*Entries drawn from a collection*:
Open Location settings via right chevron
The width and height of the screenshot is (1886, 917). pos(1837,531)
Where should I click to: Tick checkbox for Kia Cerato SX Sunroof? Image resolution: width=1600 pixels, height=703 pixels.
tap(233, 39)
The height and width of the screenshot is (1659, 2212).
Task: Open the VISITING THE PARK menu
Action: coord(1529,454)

*Exercise aim*: Arrange every line of the data above as a Markdown table with two columns, Row and Line. Give each line its row number and leave out blank lines.

*Exercise result*:
| Row | Line |
|---|---|
| 1 | Open Location settings via right chevron |
| 2 | The width and height of the screenshot is (1886, 917). pos(1837,531) |
| 3 | Where should I click to: Tick checkbox for Kia Cerato SX Sunroof? Image resolution: width=1600 pixels, height=703 pixels. |
| 4 | tap(233, 39) |
| 5 | The height and width of the screenshot is (1659, 2212). |
| 6 | Task: Open the VISITING THE PARK menu |
| 7 | Action: coord(1529,454) |